Personal information
- Date of birth: 28 November 1983 (age 42)
- Place of birth: Douala, Cameroon
- Height: 1.77 m (5 ft 10 in)
- Position: Midfielder

Youth career
- Treviso

Senior career*
- Years: Team / Apps / (Gls)
- 2002–2004: Città di Jesolo / 15 / (1)
- 2004–2006: Čukarički / 12 / (0)
- 2006–2007: Universitatea Cluj / 0 / (0)
- 2007: Râmnicu Vâlcea
- 2008: Câmpina / 9 / (0)
- 2008–2009: San Donà Jesolo / 17 / (0)
- 2009–2011: Città di Concordia / 36 / (4)
- 2011–2012: Opitergina / 27 / (3)
- 2012–2014: Gruaro
- 2015: La Salute
- 2016: San Donà Jesolo

= Thierry Ekwalla =

Cameroonian footballer

Thierry Ekwalla (born 28 November 1983) is a Cameroonian footballer who played in Italy, Serbia and Romania. He also holds Italian citizenship.

==Career==
Ekwalla left Cameroon at age 17 and arrived to Italy first playing in the youth team of Treviso F.B.C. and then, as a senior, between 2002 and 2004, with U.S. Città di Jesolo. Ekwalla then signed a professional contract in Serbia with FK Čukarički and played in the 2004-05 season. In summer 2005 he had trials at French side Olympique de Marseille and Romanian side CSM Jiul Petroșani but Čukarički was asking for a too high price. He played the season 2005–06 in Serbian second level, the Serbian First League. A year later, he became free-agent and moved to Romania signing with FC Universitatea Cluj. Later he also played in Romania with CSM Râmnicu Vâlcea and FCM Câmpina.

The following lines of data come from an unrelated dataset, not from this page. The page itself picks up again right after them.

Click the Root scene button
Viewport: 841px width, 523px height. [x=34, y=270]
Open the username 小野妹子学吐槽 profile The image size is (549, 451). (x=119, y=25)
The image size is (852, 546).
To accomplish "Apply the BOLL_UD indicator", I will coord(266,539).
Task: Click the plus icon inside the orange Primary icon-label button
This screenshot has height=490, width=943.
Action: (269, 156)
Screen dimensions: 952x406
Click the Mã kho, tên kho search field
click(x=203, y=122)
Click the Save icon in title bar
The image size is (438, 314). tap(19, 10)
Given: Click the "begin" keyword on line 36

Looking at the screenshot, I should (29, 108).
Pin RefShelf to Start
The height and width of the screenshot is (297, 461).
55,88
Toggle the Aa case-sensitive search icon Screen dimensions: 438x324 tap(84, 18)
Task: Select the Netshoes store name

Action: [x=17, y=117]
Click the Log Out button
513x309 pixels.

He returned to Italy in 2008 to play with S.S.D. Calcio San Donà for one season. He then played two seasons with A.C.D. Città di Concordia.

In season 2011–12 he played with U.S. Opitergina in the Eccellenza Veneto.

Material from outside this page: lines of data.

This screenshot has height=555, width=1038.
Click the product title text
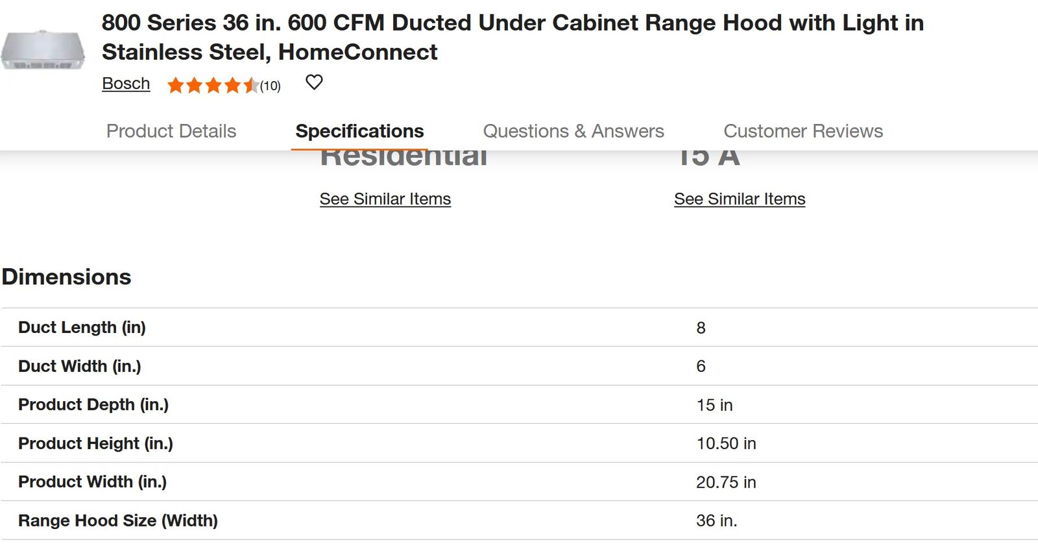pyautogui.click(x=513, y=37)
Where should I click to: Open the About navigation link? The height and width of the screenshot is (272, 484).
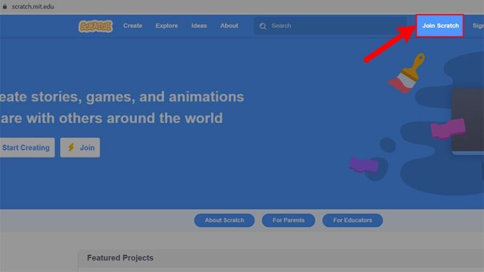(x=229, y=26)
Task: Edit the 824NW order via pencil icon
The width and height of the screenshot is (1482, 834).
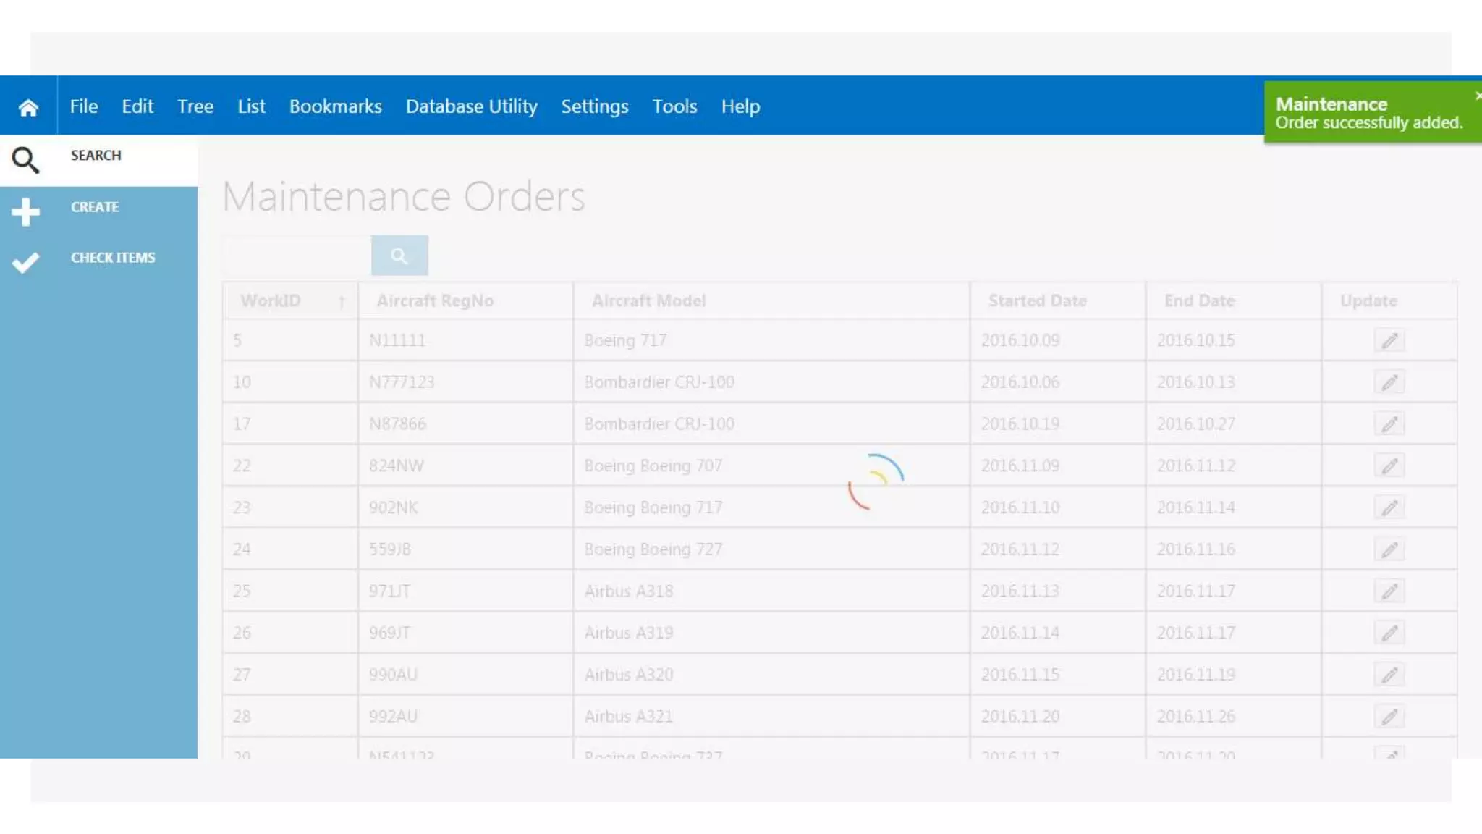Action: [1389, 466]
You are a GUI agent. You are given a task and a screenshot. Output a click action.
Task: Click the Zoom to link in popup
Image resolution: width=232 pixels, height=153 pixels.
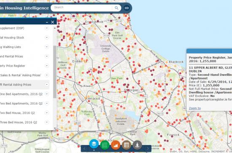195,108
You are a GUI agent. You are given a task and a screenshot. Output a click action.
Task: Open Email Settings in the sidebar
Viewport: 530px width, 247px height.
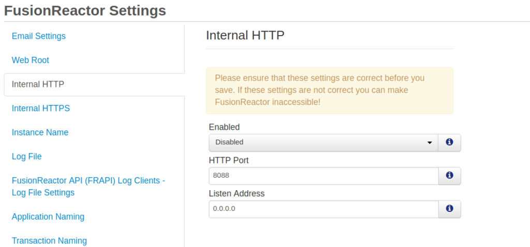38,36
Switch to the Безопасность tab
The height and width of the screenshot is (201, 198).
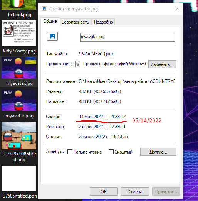click(x=76, y=22)
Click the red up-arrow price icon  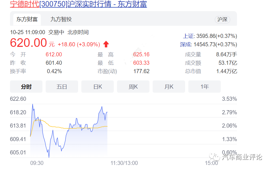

In season 2012–13, after making 6 appearances with Città di Concordia, he left the club and joined A.C.D. Gruaro also playing in Eccellenza Veneto league. Gruaro got relegated, but Ekwalla still played till the winter-break of the 2014–15 season when he moved to La Salute. A year later, in the following winter-break, he moved to Jesolo.